You can activate auto mode quickly by pressing the button on the top of the N79S itself, or you can control the vac through Alexa using simple voice commands.
Alexa setup is fairly easy and takes less than a minute; you simply need to activate the Ecovacs skill and sign into the account you created inside the app. Once your Deebot is connected, you can say things like, “Alexa, ask Deebot to start cleaning.” I’ve found Alexa controls to be perfectly reliable.
Preparing your home for Deebot
Because the Deebot controls itself, there are some things you should take care of before using it. Obviously you should pick up anything small that you don’t want it to suck up, but you should also ensure there are no cables or shoes (it sucks up laces) lying around that will jam its brushes.
You may also need to pick up rugs. I’ve found that Deebot cleans and navigates over short-pile rugs just fine, but long-pile rugs and those with tassled edges are not suitable for cleaning. The N79S gets stuck on them and beeps until you save it.
You should also ensure that Deebot doesn’t roam wet floors.
When you use the N79S in a new area, it’s a good idea to follow it around for a little while to see how well it copes with its surroundings. You may find there are locations it struggles with and you need to make some adjustments or move certain things out of the way.
The Deebot won’t always find its way home
I’ve only had one real issue with the N79S in the month that I’ve been using it, and that’s with charging. The vac ships with a charging base that sits on the floor, and Deebot should find its way back to it by itself when you tell it to charge, or when it’s battery is too low to continue cleaning.
I’ve found that my N79S really struggles to find its way home. At times, it has roamed from room to room for a good 15 minutes without even getting close to the charger.

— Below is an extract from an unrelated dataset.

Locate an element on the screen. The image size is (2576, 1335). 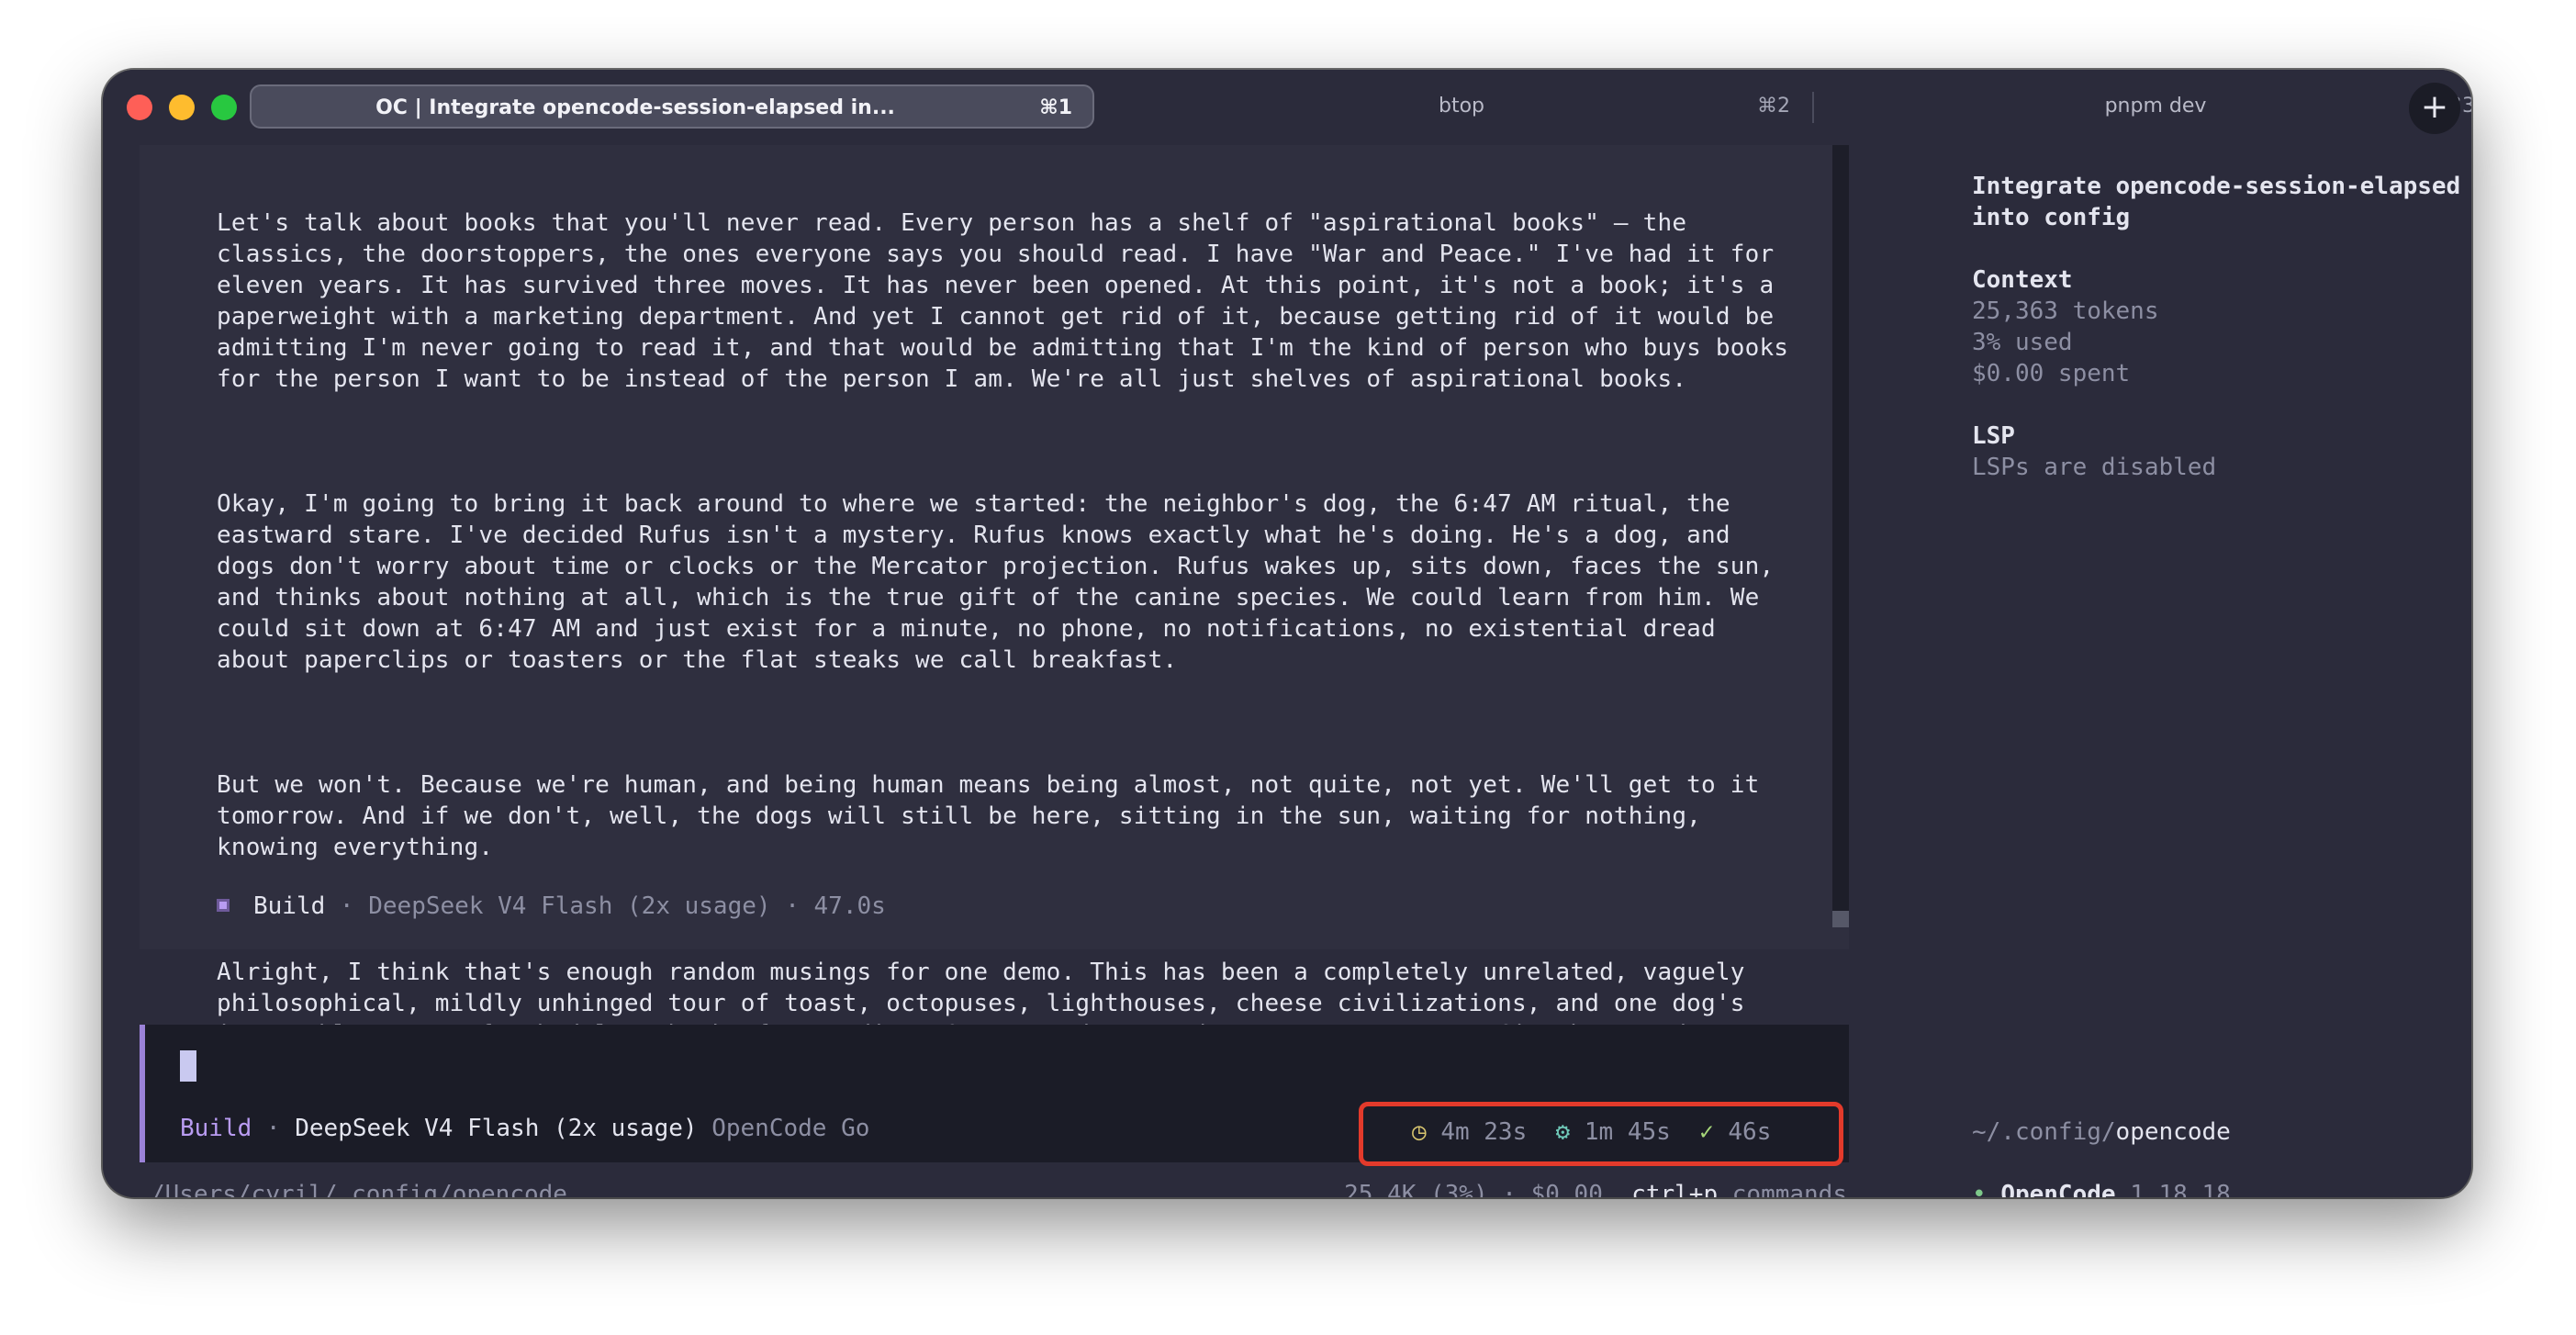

And sometimes, even when it gets there, it takes ages for Deebot to actually dock itself properly.
I’ve ended up picking the vacuum up and putting it on the charger myself more times than it has successfully found its way back. Perhaps that’s because of the placement of the charging dock — I am going to try moving it — but I noticed other users have reported similar issues.
Every home needs a Deebot
Despite the charging problems, I couldn’t be happier with the N97S. Its performance has been outstanding and I’ve been using it almost every day. The only time we pull out the Dyson now is to vacuum the stairs and areas the Deebot cannot reach.
The N79S has changed the way I think about robot vacs; they’re not the useless gimmick I expected them to be. Every home should have a Deebot — and every home can have a Deebot. At just under $250 on Amazon, the N79S is affordable, and well worth the money.